◆ **Task instructions**
Restate the data below word for word, leaving nothing out.

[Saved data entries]

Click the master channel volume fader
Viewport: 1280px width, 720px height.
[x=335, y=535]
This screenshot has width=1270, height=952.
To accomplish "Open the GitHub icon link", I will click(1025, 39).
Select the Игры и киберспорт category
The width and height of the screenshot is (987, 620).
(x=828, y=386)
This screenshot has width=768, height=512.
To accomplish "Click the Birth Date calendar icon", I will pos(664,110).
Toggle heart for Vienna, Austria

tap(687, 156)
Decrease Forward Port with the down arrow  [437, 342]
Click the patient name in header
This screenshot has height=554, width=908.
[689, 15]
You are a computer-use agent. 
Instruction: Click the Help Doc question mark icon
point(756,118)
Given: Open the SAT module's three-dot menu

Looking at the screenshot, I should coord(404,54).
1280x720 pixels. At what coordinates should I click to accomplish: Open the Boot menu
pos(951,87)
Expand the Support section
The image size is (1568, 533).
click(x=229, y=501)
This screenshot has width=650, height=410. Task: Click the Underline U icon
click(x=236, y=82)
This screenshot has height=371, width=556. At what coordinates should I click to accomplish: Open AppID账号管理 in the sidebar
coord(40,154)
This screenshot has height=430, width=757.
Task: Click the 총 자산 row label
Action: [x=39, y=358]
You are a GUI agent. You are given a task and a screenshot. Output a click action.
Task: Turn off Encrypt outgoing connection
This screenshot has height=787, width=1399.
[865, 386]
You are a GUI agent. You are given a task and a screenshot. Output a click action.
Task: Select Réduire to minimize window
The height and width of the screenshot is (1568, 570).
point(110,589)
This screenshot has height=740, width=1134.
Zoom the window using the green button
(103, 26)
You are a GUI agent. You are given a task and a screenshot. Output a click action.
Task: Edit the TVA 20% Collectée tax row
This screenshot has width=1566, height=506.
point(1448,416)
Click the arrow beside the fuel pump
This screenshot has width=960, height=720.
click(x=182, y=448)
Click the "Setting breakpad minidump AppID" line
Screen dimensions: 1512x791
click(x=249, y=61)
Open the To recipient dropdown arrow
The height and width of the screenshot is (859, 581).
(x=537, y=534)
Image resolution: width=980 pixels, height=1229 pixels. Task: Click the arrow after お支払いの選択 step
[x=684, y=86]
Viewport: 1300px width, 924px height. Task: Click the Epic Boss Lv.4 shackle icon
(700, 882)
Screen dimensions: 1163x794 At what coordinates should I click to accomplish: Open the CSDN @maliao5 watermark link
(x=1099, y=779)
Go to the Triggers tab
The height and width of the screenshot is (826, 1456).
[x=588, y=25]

◆ **Answer area**
Click the master channel volume fader
Viewport: 1280px width, 720px height.
[x=335, y=535]
This screenshot has width=1270, height=952.
To accomplish "Open the GitHub icon link", I will click(1025, 39).
Select the Игры и киберспорт category
The width and height of the screenshot is (987, 620).
(x=828, y=386)
This screenshot has width=768, height=512.
To accomplish "Click the Birth Date calendar icon", I will pos(664,110).
Toggle heart for Vienna, Austria

tap(687, 156)
Decrease Forward Port with the down arrow  [437, 342]
Click the patient name in header
This screenshot has height=554, width=908.
[689, 15]
You are a computer-use agent. 
Instruction: Click the Help Doc question mark icon
point(756,118)
Given: Open the SAT module's three-dot menu

Looking at the screenshot, I should coord(404,54).
1280x720 pixels. At what coordinates should I click to accomplish: Open the Boot menu
pos(951,87)
Expand the Support section
The image size is (1568, 533).
click(x=229, y=501)
This screenshot has width=650, height=410. Task: Click the Underline U icon
click(x=236, y=82)
This screenshot has height=371, width=556. At what coordinates should I click to accomplish: Open AppID账号管理 in the sidebar
coord(40,154)
This screenshot has height=430, width=757.
Task: Click the 총 자산 row label
Action: [x=39, y=358]
You are a GUI agent. You are given a task and a screenshot. Output a click action.
Task: Turn off Encrypt outgoing connection
This screenshot has height=787, width=1399.
[865, 386]
You are a GUI agent. You are given a task and a screenshot. Output a click action.
Task: Select Réduire to minimize window
The height and width of the screenshot is (1568, 570).
point(110,589)
This screenshot has height=740, width=1134.
Zoom the window using the green button
(103, 26)
You are a GUI agent. You are given a task and a screenshot. Output a click action.
Task: Edit the TVA 20% Collectée tax row
This screenshot has width=1566, height=506.
point(1448,416)
Click the arrow beside the fuel pump
This screenshot has width=960, height=720.
click(x=182, y=448)
Click the "Setting breakpad minidump AppID" line
Screen dimensions: 1512x791
click(x=249, y=61)
Open the To recipient dropdown arrow
The height and width of the screenshot is (859, 581).
(x=537, y=534)
Image resolution: width=980 pixels, height=1229 pixels. Task: Click the arrow after お支払いの選択 step
[x=684, y=86]
Viewport: 1300px width, 924px height. Task: Click the Epic Boss Lv.4 shackle icon
(700, 882)
Screen dimensions: 1163x794 At what coordinates should I click to accomplish: Open the CSDN @maliao5 watermark link
(x=1099, y=779)
Go to the Triggers tab
The height and width of the screenshot is (826, 1456).
[x=588, y=25]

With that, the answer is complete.